Provided text:
━━━━━━━━━━━━━━━━

# Maastricht



## tonyblake (Apr 4, 2008)

I am sure that someone will come up with the ideal scenario for us to go to Maastricht in July next year. We fancy going to see Andre Rieu there and wondering the best way to do it whilst we tour France and Germany.
Are there any acceptable sites in and around Maastricht or would it be simpler to camp elsewhere and travel in by bus/train etc?


----------



## weldted (May 1, 2005)

Hi we stayed at the Oasis camp site near Valkenburg bus stop outside campsite 15 mins to Maastricht, Valkenburg is well worth a visit you can get a rover ticket at the campsite for cheap travel. Buses are frequent, clean and on time.
There may be sites nearer but this site has a bar and indoor pool etc, nice showers etc.


----------



## Stanner (Aug 17, 2006)

If you don't need facilities it is possible to sleepover near the stadium.

http://www.campingcar-infos.com/index1.htm

Look up Maastricht.


----------



## GEMMY (Jun 19, 2006)

Valkenburg campsite, get a bank loan 8) 

tony


----------



## tonyblake (Apr 4, 2008)

Hi Stanner and I appreciate the reply but To be fair, I messed about on the site you gave a link to but nothing came up for sites when I entered Maastricht, but as it was all in non English, it hardly surprised me but thanks for your link too.


----------



## Stanner (Aug 17, 2006)

It's not so hard once you work out that "Netherlands" in French is "Pays Bas" (Low Countries) and so after you have entered the site Here...http://www.campingcar-infos.com/Francais/recherche.php

scroll down to "Pays Bas"

Here..http://www.campingcar-infos.com/Francais/ccib.php?pays=PAYS-BAS

and then down to "Maastricht" for details of the Aire - it is really just a free overnight parking area really - it says there is EHU available but I've not found it yet.


----------



## tonyblake (Apr 4, 2008)

Aha, thanks and actually I have found it and google translated but the thing is knowing how 'accommodating' the area will be and considering the concert is on in Maastricht, I reckon it might get well and truly hammered.
I cannot find out how many places might be there and I shall dig a little deeper or possibly contact the Masstricht council (whatever that is called). What do you think?


----------



## Stanner (Aug 17, 2006)

The area is huge - look it up on google maps - http://goo.gl/maps/tqWNQ


----------



## tonyblake (Apr 4, 2008)

Thanks so much again and it certainly looks ideal. with not reading dutch or french, what sort of time would you think of getting there considering there is a concert on that night (12th July). Quite happy to spend the day there even with local charges for parking. I know you have been more than helpful but maybe car park charges are up to a certain time or 12/24 hour?


----------



## Stanner (Aug 17, 2006)

So far as I can tell there are no charges or time limits on the main area - BUT - the 2 or 3 rows nearest to the road that runs in front of the McDonalds/Stadium/Hotel/Restaurant are subject to a 2 hour stay limit.

━━━━━━━━━━━━━━━━

Input rows:
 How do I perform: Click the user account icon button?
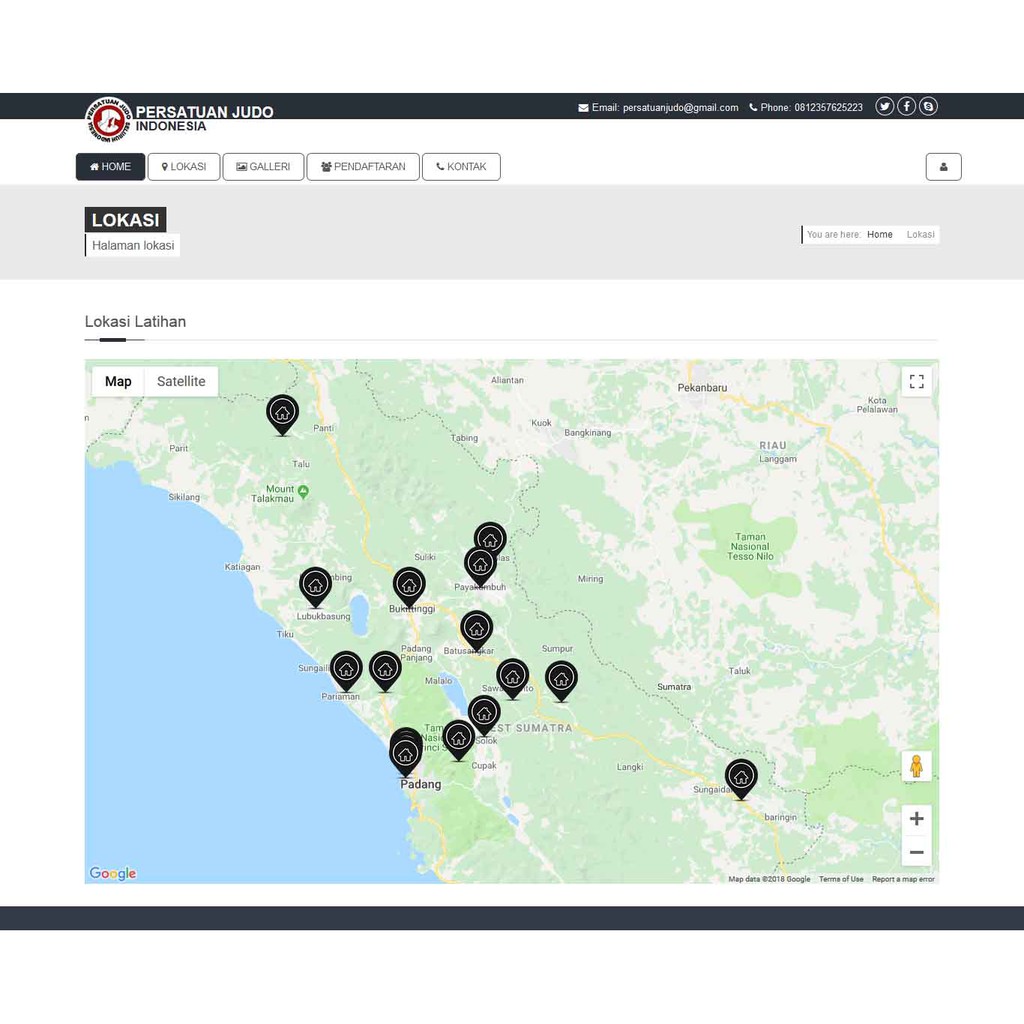[x=944, y=167]
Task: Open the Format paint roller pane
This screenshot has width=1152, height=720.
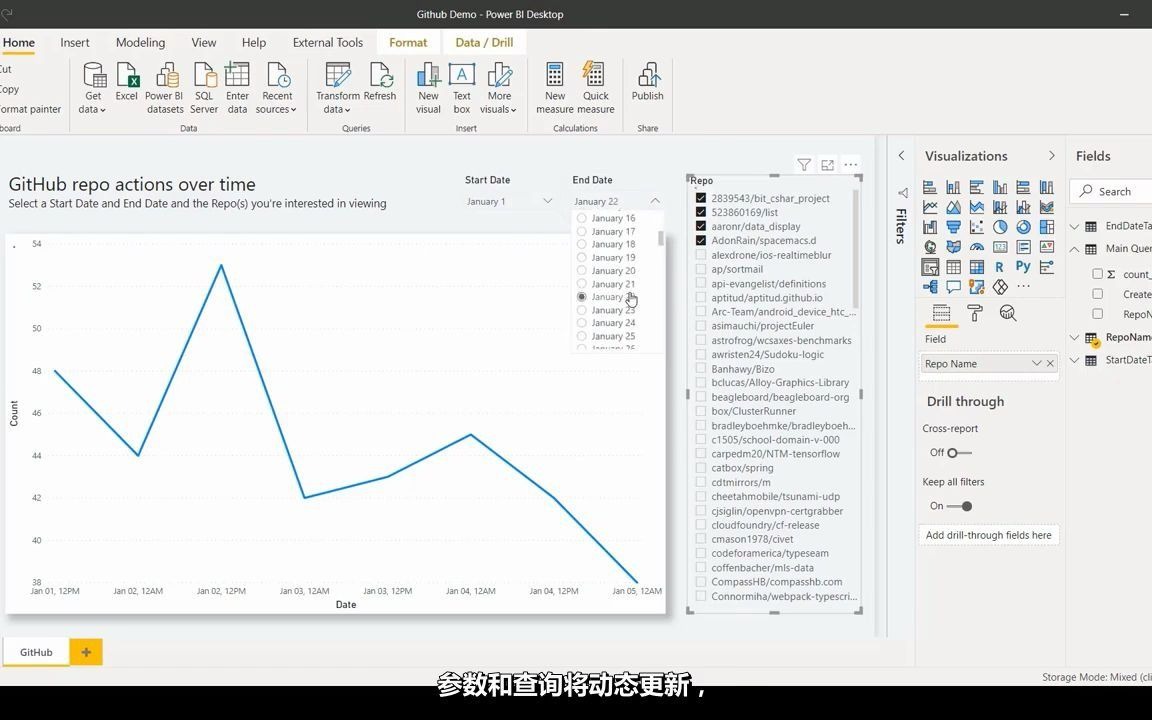Action: click(975, 312)
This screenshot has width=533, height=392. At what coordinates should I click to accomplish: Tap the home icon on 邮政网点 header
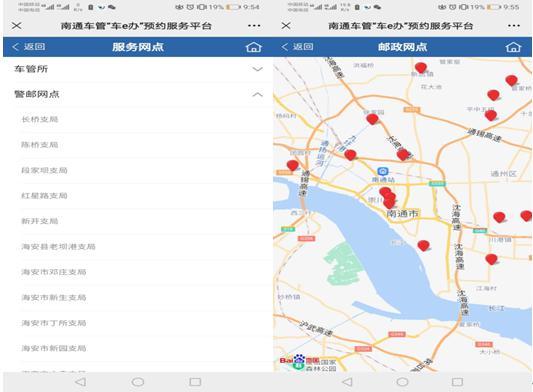513,47
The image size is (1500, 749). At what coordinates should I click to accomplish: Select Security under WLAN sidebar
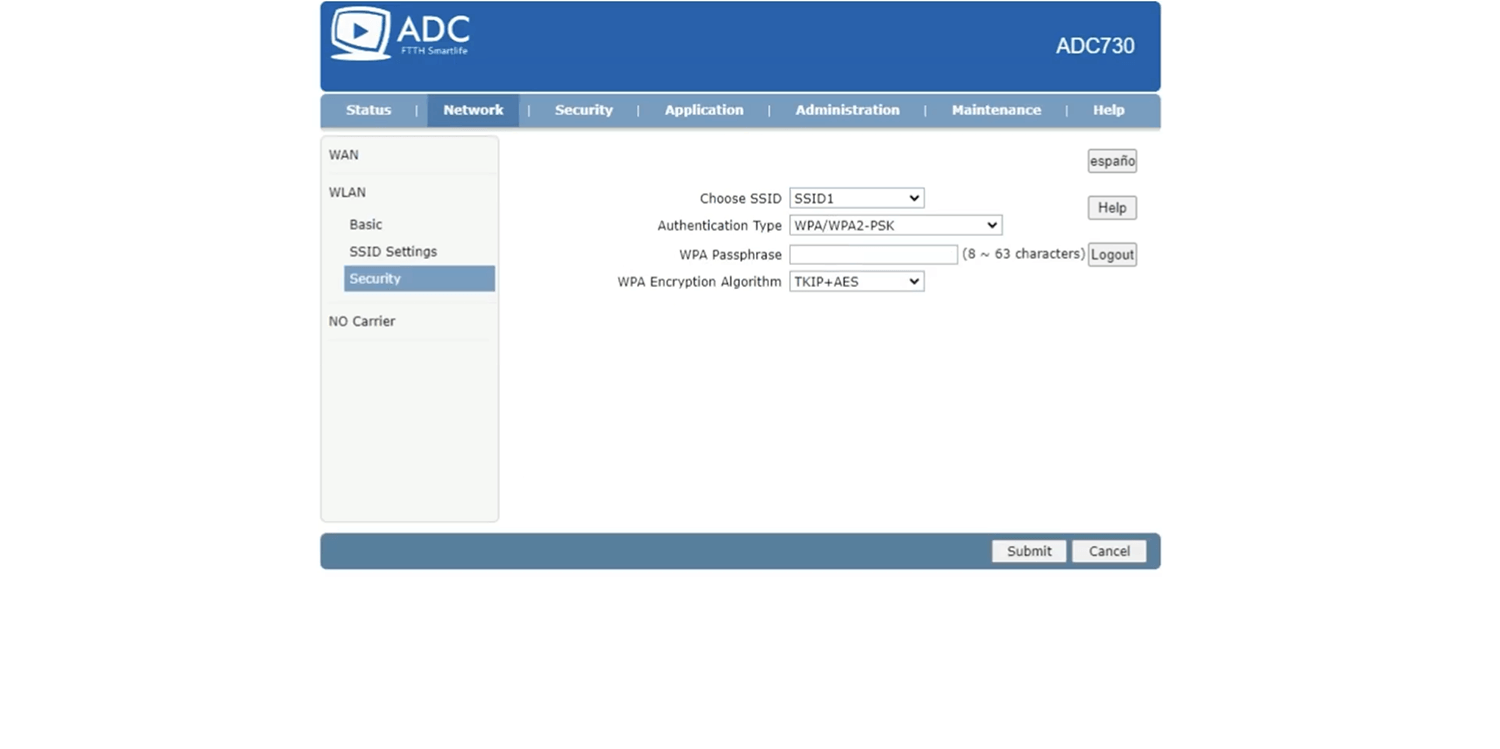click(375, 279)

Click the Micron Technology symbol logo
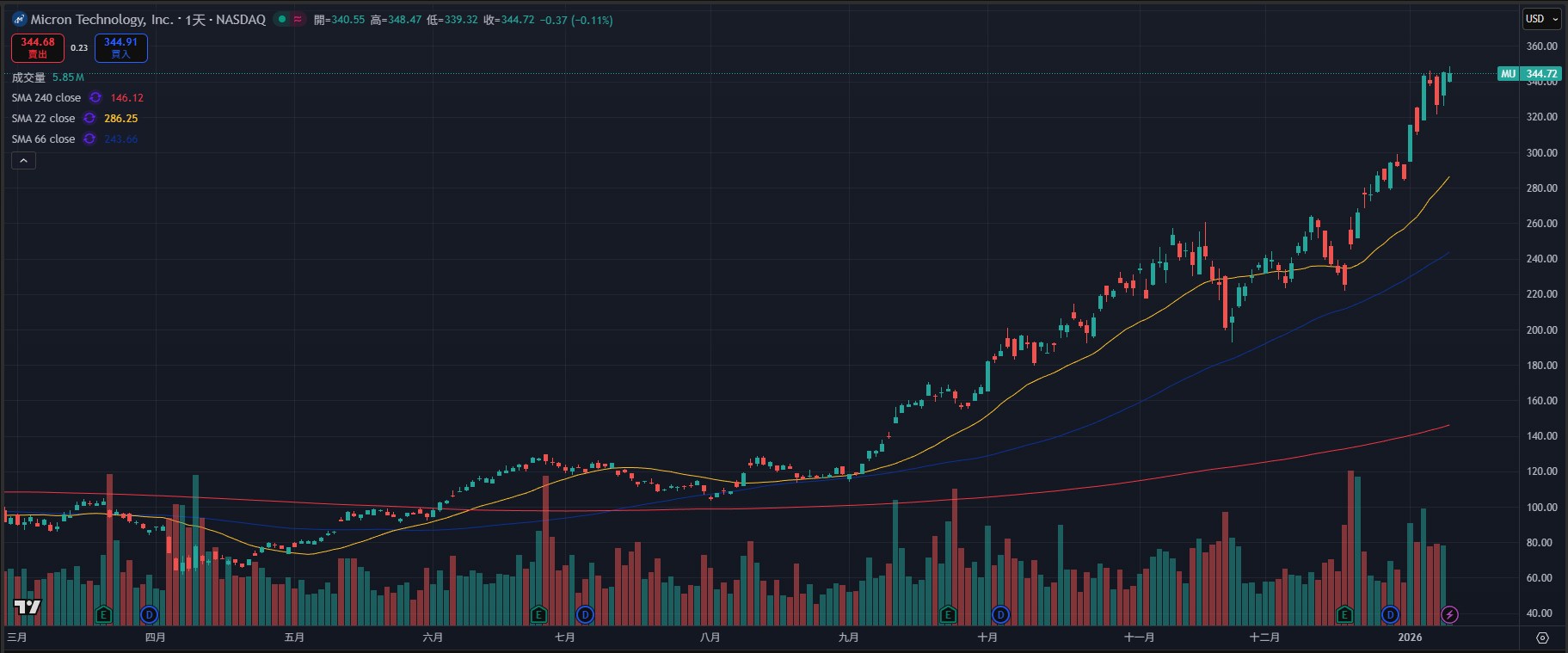pos(19,19)
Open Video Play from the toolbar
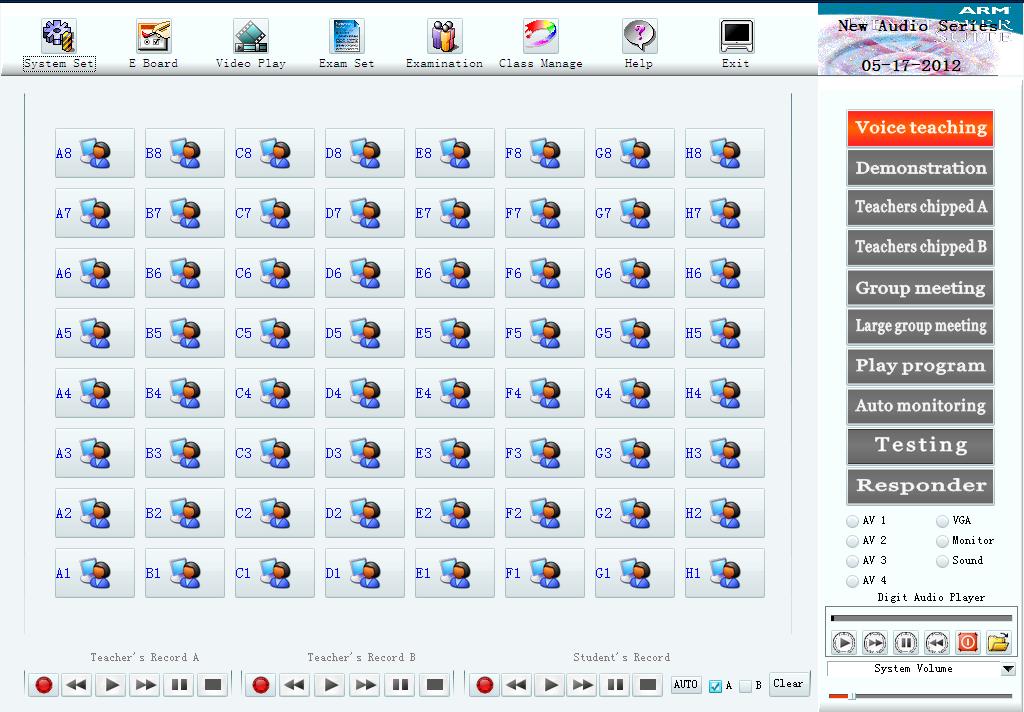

━━━━━━━━━━━━━━━━

Exercise requirements:
**1.** Name every distinct username that posts in the Maastricht forum thread.
**2.** Gather each line of the records containing the string "screenshot", matching case exactly.
The Maastricht forum thread and the records have nothing to do with each other.

Expected answers:
**1.**
tonyblake
weldted
Stanner
GEMMY

**2.**
This screenshot has width=1152, height=720.
This screenshot has width=533, height=392. At what coordinates should I click to accomplish: Tap the home icon on 邮政网点 header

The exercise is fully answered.